**READING PASSAGE**
>> start

Architect ML Systems: Define and drive the technical roadmap for the platform, encompassing codebase unification, data pipelines, model architecture, training recipes, and evaluation frameworks.

Codebase Consolidation & Best Practices: Lead the unification of existing forked locations of foundation model component codebases into a production-hardened, shared repository. Establish and enforce rigorous coding standards, testing practices, and API designs to ensure long-term codebase health and developer velocity.

Google Deepmind Integration & API Definition: Serve as the primary technical interface between Waymo's offboard model development and Google Deepmind's core model and framework teams. Define clear APIs and integration patterns, ensuring Waymo can seamlessly leverage and contribute to Google Deepmind's advancements while maintaining stability and control.

Unify Core Components: Drive the consolidation of tokenization/de-tokenization strategies, data formats, input pipelines, and evaluation methodologies across all offboard Foundation Model use cases.

Scalable Training & Distillation: Architect for efficient large-scale distributed training (large scale) and establish a common, efficient distillation setup to transfer knowledge from large teacher models to onboard student models.

Technical Leadership & Influence: Provide technical mentorship, guidance, and direction to engineers across multiple teams within SIML and AI Foundations. Drive alignment on technical decisions with senior stakeholders across Waymo and Google Deepmind.

Drive Efficiency: Instill a culture of efficiency in model development, training, and resource utilization, aiming for high ML Productivity.

Qualifications

Minimum

Master's degree or PhD in Computer Science or a related field.

12+ years of experience in software engineering, with at least 8+ years focused on large-scale machine learning systems, deep learning frameworks, and AI infrastructure.

A track record of architecting and delivering complex, high-impact ML platforms or models.

Deep expertise in Python, C++, and ML frameworks like JAX and TensorFlow.

Extensive experience with large-scale distributed training on TPUs/GPUs and associated challenges.

Demonstrated ability to design robust, scalable, and maintainable software architectures and APIs.

Understanding of data pipelines, storage systems, and tokenization techniques.

Experience working effectively with research and product teams, and influencing across organizational boundaries.

Technical leadership skills, with the ability to drive strategy, influence across teams, and mentor other engineers.

Communication skills, with the ability to articulate complex technical vision and drive alignment, capable of conveying complex technical ideas clearly.

Preferred

Experience with multimodal and generative models.

Experience in autonomous vehicle systems or robotics.

Contributions to open-source ML frameworks or widely used internal tools.

Experience with simulation systems.

>> end

Copy out the stretch of the job description from "Scalable Training &" through "and Google Deepmind.".

[Element and text position data]
>> start

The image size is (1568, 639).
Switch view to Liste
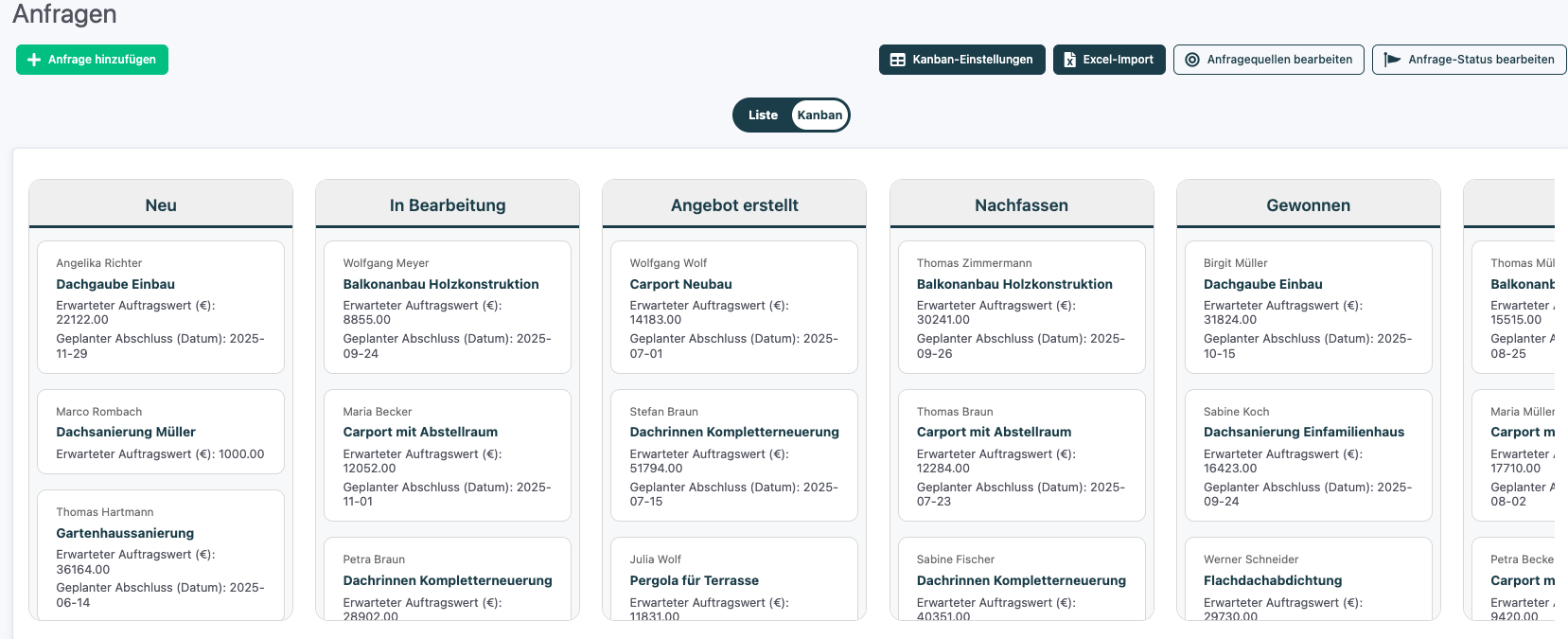tap(763, 115)
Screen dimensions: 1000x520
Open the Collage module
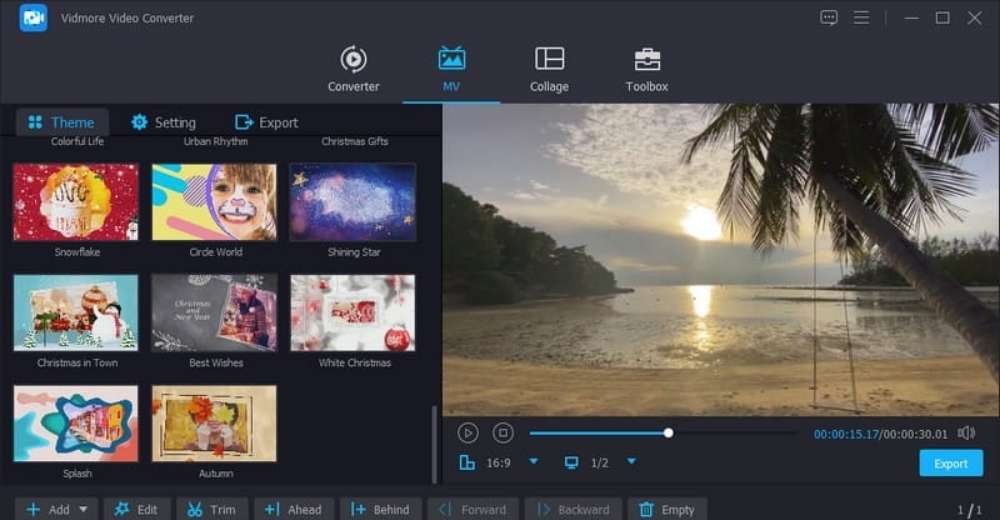point(549,68)
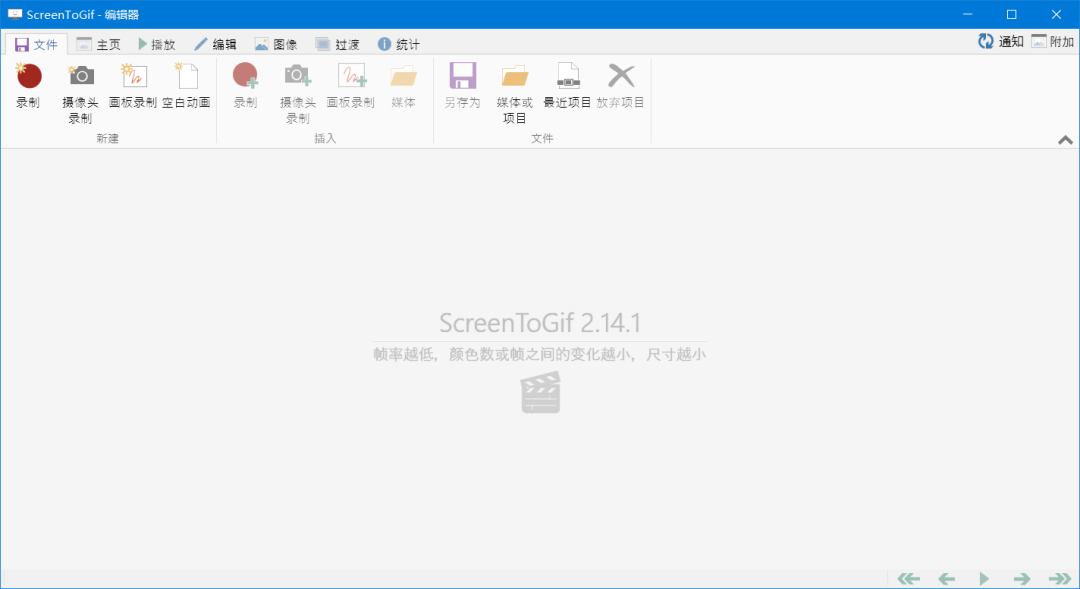The height and width of the screenshot is (589, 1080).
Task: Click the 媒体 icon in 插入 group
Action: [403, 77]
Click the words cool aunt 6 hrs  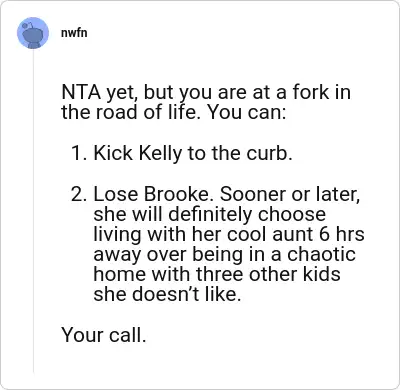coord(296,234)
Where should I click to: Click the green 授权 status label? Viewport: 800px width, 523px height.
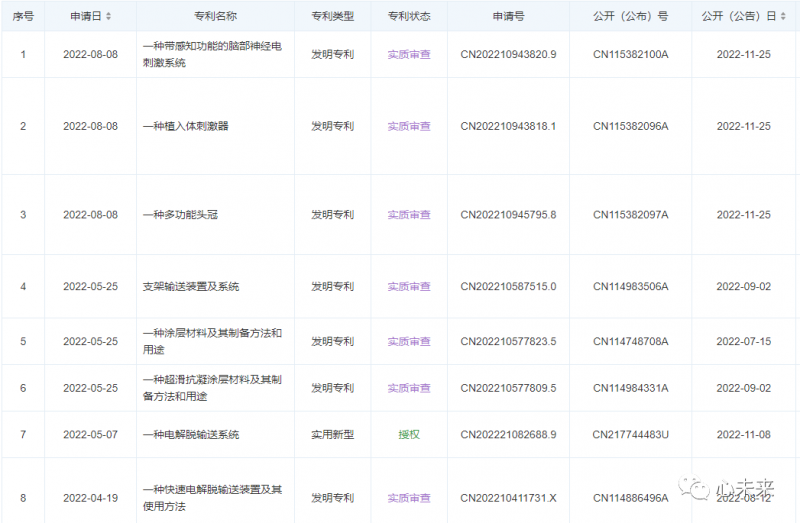(x=408, y=435)
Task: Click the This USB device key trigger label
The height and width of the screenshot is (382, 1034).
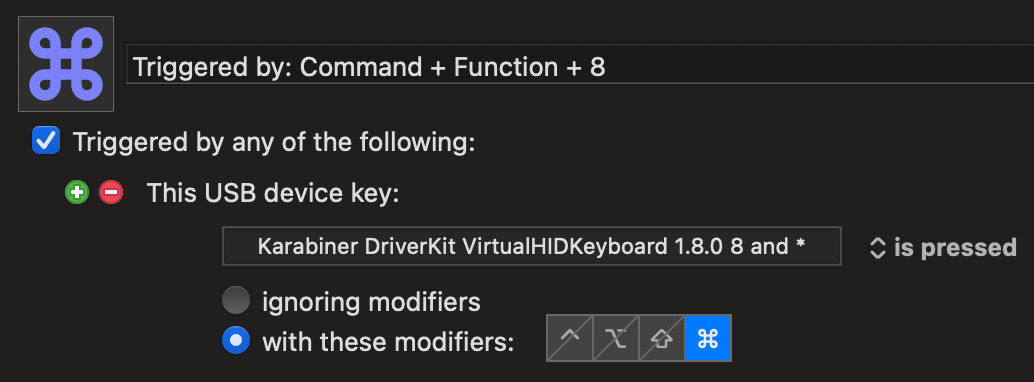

>> end

**THE OUTPUT**
Scalable Training & Distillation: Architect for efficient large-scale distributed training (large scale) and establish a common, efficient distillation setup to transfer knowledge from large teacher models to onboard student models.

Technical Leadership & Influence: Provide technical mentorship, guidance, and direction to engineers across multiple teams within SIML and AI Foundations. Drive alignment on technical decisions with senior stakeholders across Waymo and Google Deepmind.